Why do oblique-wing aircraft suffer from significant aerodynamic cross-coupling?

Question

Oblique-winged aircraft (which have one long wing that pivots around a central point, so that the wing is straight at low speeds but strongly-swept - one side forwards, the other side back - at high speeds), while theoretically more efficient than conventional aircraft, have a number of issues which have prevented them from seeing any significant use; one of these problems are their various unusual cross-coupling modes, including a significant tendency towards pitch-roll coupling (where pitching up or down makes the aircraft roll to one side or the other, and vice versa) and a need to hold a significant bank angle just to maintain coordinated flight and keep from slipping sideways (even with no thrust asymmetry), all of which become increasingly severe at high sweep angles.

For example (emphasis added):

McMurtry found the handling qualities were very close to the simulator, but that the aircraft’s asymmetry resulted in unusual trim requirements, asymmetric stall and inertial coupling. [...] For instance, the AD-1 required about 10° of bank in order to trim the aircraft with no sideslip at 60° wing sweep.

[...]

As hoped, the low-cost, low-speed, low-technology AD-1 successfully demonstrated the concept of a manned oblique wing aircraft, sweeping the wing to a maximum of 60°. The aircraft experienced cross coupling between pitching moment and aileron deflection. This pitch-roll coupling and the aeroelastic effects contributed to unpleasant handling qualities at sweep angles above 45°. [...] [A Summary Of A Half-Century of Oblique Wing Research, pages 20-21.]

The proposed wing pivot was also to be canted so that at 0° sweep, the wing was canted to 0°, but at 65° sweep it would be canted to 10°. The wing incidence would also have been increased (a standard feature of the F-8) with higher sweep angles. These features were expected to reduce aerodynamic cross-coupling, such as the necessity to bank the whole aircraft to trim sideslip, as found in the AD-1 flight testing. [...] _[A Summary Of A Half-Century of Oblique Wing Research, page 23.]_

Flight tests of AV1 and AV2 proved the design to be controllable in both pitch and roll. Noble states, “The elevon mixing is standard symmetric and the aircraft responds equally to left and right inputs. There is some slight roll coupling associated with up and down elevator. I believe this can be eliminated with fine tuning of the elevon mixing.” _[A Summary Of A Half-Century of Oblique Wing Research, pages 32-33.]_

Why do oblique wings come with these strange cross-couplings?

Answer 1

With the wing swept forward, a positive lift force on that wing will bend the wing upward and locally increase the angle of attack, especially to the outboard of a wing. The same thing happens on the wing swept backwards, only an upward deflection from lift force will reduce the local angle of attack, likewise to the greatest extent toward the wing tip where it is deflected upward the most. One wing will end up generating more lift than the other, which will require a rolling input from the aileron to cancel out. One could attempt to balance this out with different twist profiles of each wing, but that would only solve the issue in one g flight.
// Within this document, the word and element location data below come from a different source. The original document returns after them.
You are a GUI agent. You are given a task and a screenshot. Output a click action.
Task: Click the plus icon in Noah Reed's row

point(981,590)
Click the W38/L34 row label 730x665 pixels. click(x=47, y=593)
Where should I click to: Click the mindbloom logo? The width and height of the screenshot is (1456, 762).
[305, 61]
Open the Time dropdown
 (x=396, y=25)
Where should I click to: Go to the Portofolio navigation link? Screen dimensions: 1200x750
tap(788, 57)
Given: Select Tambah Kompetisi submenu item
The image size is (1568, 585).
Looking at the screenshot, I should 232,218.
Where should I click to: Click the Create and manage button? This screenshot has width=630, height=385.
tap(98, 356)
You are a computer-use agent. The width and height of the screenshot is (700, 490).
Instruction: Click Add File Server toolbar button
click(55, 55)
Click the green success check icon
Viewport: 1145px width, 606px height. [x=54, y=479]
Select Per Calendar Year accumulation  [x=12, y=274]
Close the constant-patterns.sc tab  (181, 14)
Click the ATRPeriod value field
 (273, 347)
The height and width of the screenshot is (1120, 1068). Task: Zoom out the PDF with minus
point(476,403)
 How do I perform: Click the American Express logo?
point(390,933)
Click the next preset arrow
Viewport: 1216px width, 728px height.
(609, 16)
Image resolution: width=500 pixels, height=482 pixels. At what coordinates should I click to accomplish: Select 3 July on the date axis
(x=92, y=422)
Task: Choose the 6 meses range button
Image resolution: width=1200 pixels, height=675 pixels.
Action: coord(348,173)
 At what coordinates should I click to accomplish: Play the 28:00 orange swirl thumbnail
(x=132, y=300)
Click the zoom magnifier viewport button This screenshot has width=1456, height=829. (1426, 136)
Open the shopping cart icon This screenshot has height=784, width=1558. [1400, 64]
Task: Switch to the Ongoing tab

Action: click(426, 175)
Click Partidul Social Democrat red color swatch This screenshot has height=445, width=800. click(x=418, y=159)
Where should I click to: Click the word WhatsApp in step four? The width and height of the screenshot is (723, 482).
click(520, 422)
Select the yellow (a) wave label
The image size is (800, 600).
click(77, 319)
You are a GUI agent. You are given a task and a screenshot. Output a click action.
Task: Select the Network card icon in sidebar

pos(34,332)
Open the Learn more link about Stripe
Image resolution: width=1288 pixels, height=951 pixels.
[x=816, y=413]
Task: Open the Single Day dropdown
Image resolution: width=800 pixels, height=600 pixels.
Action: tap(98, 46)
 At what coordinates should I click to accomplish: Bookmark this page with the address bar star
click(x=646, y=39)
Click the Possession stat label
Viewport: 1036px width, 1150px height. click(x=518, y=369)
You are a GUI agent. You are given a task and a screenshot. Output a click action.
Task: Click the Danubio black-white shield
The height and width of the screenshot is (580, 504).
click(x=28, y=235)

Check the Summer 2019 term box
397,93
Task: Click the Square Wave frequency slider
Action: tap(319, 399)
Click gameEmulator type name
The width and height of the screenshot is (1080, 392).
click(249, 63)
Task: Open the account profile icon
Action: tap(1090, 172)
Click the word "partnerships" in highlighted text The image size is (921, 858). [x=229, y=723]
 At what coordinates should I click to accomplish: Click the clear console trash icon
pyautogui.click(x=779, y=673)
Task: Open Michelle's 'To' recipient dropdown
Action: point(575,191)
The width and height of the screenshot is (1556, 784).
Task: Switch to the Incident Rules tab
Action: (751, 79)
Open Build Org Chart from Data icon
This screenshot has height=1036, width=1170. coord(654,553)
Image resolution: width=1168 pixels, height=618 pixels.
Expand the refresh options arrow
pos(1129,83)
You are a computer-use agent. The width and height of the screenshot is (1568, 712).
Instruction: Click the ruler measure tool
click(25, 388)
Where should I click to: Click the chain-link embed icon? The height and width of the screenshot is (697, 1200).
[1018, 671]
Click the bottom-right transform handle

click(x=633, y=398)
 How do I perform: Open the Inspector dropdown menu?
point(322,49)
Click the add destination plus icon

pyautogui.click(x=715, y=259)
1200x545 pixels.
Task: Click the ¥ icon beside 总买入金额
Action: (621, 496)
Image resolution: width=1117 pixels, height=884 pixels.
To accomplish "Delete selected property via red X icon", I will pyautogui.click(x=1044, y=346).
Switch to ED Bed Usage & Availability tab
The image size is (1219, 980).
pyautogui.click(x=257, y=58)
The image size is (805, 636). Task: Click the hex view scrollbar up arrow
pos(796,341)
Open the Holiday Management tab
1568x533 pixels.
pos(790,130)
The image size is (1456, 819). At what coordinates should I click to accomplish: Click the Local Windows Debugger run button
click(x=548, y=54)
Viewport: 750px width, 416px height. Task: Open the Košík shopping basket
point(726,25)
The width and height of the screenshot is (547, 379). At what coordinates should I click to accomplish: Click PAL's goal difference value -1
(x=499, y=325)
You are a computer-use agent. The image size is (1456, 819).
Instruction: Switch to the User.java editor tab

When, for example, the elevator is deflected to induce a positive pitching moment, the angle of attack on the wing increases and lift force increases. The increased lift generates an increased deflection of the wing. However, as outlined above, the impact on the local angle of attack due to that increased deflection is opposite between the left and right wings. This produces a coupled roll effect.

Finally, the asymmetric lift and therefore induced drag, in addition to the use the ailerons to counter this rolling tendency, will produce adverse yaw. To eliminate the sideslip you would need to use substantial rudder input, or a bank in the opposite direction of the adverse yaw induced sideslip.

Edit:

For a really simple visualization of the wing deflection inducing a local angle of attack change, take a piece of paper and hold it flat in the air in front of you, with the long edge facing you but turned away by 45 degrees (imagine you are looking at the leading edge of a 45 degree swept wing). Bend the short end of the paper sheet that is farthest from you (the wing 'tip') upward. Your perspective is aligned with the freestream aerodynamic flow, and by bending the tip upwards you can now see the top of the outboard wing. For a normal rear swept wing this produces washout and unloads the outboard wing. Now imagine the short end of the paper sheet that is closest to you is the wing tip. Hold the wing 'root' fixed and bend the new wing tip up. The upward deflection increases the local angle of attack at the wing tip, rather than decreasing it as before for the rear swept wing.

As an aside, this is also the reason why forward swept wings are often aeroelastically unstable. An increase in the lift force produces more lift force due to the deflection, a positive feedback that can much more rapidly lead to divergent flutter!